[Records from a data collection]
━━━━━━━━━━━━━━━━
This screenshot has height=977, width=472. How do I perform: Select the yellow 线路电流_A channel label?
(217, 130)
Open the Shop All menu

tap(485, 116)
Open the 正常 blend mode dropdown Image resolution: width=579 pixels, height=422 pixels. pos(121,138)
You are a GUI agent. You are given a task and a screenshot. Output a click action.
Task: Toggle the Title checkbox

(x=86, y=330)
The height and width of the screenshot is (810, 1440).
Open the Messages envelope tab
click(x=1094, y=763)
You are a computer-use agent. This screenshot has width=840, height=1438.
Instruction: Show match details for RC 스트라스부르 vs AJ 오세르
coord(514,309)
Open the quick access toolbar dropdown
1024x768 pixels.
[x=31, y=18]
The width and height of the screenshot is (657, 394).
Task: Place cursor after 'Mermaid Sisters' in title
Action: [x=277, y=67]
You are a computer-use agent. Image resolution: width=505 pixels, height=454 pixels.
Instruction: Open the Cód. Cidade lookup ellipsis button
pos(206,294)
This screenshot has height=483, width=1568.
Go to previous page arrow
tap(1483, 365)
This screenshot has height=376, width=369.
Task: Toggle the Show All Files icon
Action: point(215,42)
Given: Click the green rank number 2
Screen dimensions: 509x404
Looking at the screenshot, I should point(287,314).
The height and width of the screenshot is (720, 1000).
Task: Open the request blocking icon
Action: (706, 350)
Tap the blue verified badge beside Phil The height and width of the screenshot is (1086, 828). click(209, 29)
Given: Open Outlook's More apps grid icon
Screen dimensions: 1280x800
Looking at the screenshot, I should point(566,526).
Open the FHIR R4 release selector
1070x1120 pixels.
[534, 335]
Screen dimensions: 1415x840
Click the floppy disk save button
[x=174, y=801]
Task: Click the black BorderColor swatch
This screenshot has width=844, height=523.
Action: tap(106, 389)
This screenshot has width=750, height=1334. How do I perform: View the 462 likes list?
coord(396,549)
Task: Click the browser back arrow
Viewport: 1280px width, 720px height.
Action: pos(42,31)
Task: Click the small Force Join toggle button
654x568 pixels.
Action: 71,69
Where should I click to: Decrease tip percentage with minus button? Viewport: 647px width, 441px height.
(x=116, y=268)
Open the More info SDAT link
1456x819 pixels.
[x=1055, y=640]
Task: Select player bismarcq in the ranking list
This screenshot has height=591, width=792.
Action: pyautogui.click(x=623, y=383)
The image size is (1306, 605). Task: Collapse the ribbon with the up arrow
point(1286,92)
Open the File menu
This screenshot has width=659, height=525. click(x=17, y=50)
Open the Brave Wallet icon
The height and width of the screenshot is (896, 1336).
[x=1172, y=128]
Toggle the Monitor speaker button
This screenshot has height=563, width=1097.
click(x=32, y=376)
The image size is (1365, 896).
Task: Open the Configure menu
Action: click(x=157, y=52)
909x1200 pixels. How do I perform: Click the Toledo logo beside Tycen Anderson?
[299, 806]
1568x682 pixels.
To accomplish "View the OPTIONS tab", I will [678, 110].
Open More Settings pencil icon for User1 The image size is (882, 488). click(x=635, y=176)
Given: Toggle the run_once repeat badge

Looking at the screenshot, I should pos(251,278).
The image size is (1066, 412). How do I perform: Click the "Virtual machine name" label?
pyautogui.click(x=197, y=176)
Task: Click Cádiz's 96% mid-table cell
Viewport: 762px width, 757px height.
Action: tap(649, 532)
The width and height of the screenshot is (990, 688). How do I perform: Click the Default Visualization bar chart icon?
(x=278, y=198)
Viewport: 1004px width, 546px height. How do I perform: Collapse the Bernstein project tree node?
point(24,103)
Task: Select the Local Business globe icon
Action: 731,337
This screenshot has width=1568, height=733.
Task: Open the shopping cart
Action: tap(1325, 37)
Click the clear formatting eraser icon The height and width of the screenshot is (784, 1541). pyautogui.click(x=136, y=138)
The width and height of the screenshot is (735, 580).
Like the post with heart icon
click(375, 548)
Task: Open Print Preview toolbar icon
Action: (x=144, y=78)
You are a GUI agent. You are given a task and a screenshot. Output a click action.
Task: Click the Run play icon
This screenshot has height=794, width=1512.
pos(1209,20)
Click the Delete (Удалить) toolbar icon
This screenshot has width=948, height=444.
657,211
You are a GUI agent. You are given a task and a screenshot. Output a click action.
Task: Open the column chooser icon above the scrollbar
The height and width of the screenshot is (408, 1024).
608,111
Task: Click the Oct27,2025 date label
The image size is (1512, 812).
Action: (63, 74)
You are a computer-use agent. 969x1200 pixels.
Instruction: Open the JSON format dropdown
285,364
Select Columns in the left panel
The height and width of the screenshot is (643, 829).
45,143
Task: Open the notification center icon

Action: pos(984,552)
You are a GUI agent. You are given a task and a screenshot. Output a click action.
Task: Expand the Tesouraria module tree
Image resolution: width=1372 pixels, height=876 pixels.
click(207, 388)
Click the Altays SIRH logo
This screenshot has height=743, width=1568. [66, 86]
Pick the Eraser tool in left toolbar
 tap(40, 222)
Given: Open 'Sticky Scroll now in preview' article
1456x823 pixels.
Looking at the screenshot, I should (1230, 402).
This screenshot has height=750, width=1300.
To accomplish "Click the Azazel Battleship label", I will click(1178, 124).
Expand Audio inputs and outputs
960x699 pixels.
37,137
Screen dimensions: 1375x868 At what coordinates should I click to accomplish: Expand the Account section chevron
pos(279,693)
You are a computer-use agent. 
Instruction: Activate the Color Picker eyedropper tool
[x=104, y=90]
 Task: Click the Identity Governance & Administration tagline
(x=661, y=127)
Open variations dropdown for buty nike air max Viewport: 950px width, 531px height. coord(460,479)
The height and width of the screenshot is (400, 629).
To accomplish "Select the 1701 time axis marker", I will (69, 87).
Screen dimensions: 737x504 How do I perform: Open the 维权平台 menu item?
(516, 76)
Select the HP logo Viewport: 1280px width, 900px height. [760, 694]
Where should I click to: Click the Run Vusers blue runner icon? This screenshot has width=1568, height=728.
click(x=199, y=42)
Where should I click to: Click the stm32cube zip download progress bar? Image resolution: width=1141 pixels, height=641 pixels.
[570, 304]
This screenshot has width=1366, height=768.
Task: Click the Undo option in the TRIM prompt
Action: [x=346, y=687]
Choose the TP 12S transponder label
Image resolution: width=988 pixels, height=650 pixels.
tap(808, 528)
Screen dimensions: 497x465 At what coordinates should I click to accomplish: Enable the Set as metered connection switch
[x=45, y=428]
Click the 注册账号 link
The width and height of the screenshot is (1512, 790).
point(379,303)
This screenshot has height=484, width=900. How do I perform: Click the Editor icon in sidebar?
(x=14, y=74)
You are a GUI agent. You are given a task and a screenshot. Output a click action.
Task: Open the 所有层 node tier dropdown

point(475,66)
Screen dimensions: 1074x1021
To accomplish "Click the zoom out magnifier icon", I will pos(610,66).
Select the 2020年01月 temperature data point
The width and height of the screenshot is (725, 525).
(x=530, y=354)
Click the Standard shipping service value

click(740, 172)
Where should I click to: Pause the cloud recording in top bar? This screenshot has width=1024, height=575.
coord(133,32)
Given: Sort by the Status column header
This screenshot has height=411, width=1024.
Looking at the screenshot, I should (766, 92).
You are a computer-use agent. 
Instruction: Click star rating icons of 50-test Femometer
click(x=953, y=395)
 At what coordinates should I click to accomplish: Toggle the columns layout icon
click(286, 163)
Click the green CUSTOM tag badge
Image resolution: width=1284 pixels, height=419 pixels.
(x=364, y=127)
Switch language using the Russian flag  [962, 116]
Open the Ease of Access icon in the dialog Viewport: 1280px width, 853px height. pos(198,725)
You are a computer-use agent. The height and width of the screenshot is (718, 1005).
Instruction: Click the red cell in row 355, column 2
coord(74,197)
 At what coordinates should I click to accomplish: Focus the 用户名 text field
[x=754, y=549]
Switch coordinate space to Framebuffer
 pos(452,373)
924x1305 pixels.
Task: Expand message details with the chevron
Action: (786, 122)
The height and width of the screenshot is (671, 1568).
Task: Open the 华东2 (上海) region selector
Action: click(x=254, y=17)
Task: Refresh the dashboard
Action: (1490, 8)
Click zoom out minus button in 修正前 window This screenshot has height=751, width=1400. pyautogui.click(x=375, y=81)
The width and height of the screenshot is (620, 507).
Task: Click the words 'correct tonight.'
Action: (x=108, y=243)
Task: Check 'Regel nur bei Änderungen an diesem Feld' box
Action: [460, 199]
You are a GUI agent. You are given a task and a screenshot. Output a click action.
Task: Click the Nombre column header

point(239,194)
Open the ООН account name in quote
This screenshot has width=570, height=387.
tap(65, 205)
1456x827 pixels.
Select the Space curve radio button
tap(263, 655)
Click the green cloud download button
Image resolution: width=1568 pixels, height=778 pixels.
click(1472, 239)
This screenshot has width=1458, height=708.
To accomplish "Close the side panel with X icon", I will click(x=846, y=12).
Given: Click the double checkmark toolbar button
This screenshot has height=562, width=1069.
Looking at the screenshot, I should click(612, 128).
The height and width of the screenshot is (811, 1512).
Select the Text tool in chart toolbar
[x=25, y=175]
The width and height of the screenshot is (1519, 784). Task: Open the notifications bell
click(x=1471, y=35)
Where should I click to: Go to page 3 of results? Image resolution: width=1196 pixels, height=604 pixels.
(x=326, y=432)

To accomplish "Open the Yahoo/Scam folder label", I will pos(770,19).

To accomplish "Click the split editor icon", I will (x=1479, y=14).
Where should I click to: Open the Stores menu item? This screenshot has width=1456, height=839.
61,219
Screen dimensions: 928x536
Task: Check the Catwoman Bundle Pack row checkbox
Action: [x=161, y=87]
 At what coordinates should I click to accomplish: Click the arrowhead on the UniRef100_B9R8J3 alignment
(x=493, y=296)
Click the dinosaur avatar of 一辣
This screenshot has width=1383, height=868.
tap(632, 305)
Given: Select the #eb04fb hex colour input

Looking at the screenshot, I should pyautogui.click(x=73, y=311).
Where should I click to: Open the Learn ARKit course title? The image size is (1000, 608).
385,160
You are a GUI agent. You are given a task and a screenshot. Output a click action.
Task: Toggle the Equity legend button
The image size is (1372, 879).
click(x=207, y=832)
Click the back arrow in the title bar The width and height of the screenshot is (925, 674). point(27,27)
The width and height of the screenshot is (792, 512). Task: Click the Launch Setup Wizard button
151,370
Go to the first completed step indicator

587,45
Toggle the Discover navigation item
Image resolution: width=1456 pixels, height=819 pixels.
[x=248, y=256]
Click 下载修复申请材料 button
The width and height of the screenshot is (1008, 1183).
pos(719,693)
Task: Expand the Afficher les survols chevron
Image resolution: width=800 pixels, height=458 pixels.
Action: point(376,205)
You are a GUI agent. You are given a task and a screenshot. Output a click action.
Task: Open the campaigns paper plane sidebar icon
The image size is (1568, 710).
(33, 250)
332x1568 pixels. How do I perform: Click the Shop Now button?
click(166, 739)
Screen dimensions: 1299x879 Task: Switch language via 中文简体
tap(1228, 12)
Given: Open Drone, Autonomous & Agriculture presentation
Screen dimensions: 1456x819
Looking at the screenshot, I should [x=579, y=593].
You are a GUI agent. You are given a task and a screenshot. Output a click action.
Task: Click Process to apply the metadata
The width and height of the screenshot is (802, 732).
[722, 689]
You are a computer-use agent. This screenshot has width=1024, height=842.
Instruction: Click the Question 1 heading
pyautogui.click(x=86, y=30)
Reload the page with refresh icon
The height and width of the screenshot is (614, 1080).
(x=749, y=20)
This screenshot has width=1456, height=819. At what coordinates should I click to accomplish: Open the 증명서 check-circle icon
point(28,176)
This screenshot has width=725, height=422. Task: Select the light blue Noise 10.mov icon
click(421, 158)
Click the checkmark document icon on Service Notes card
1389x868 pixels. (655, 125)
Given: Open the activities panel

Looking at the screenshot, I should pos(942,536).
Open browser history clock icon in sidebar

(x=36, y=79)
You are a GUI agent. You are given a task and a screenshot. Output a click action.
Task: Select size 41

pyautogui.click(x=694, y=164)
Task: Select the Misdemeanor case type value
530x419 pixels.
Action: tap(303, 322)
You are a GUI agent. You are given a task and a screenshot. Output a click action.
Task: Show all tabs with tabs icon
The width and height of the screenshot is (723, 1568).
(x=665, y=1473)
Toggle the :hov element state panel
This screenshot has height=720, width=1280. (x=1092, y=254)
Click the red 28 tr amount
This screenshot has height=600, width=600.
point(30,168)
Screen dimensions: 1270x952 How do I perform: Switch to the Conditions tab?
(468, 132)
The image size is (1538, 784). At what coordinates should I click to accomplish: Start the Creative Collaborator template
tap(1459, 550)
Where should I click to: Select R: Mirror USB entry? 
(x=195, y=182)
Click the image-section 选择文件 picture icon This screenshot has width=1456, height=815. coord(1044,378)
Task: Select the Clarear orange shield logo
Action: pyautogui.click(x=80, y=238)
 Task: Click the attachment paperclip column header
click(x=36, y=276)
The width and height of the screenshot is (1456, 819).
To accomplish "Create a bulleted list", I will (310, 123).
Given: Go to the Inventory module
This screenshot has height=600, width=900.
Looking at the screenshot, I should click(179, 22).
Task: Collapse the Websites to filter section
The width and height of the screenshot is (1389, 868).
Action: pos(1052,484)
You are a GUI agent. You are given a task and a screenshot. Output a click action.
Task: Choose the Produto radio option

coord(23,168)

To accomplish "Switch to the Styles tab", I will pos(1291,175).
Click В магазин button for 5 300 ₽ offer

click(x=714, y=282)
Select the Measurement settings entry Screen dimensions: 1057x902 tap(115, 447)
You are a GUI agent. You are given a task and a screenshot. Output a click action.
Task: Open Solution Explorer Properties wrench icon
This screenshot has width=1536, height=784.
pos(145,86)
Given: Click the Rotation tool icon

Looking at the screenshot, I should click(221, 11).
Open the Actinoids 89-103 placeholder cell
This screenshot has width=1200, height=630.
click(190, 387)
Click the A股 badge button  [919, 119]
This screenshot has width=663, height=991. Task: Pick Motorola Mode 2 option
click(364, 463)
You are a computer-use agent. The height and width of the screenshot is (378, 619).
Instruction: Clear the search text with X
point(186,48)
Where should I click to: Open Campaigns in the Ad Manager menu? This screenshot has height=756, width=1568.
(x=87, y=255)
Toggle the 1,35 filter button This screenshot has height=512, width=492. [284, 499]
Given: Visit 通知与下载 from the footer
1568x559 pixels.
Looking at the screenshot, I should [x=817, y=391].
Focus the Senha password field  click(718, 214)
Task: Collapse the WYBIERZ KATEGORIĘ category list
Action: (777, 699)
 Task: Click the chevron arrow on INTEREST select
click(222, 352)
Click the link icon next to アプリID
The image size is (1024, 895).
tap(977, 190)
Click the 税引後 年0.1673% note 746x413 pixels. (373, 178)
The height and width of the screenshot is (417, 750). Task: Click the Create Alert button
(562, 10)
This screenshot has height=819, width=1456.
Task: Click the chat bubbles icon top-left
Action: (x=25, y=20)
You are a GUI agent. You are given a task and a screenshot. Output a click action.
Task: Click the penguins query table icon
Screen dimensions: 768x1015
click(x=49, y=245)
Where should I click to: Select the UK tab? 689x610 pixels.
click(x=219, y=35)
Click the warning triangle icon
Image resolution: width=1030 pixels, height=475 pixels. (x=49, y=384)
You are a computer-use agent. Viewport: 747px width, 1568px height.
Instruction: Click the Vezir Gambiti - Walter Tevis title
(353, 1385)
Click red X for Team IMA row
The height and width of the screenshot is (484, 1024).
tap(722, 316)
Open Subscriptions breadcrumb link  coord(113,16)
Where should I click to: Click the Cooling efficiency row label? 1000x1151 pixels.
━━━━━━━━━━━━━━━━
*Task objective:* Find each line in the records above that contains the word "cloud", and copy those lines.

*Answer to the task:*
Where should I click to: Pause the cloud recording in top bar? This screenshot has width=1024, height=575.
Click the green cloud download button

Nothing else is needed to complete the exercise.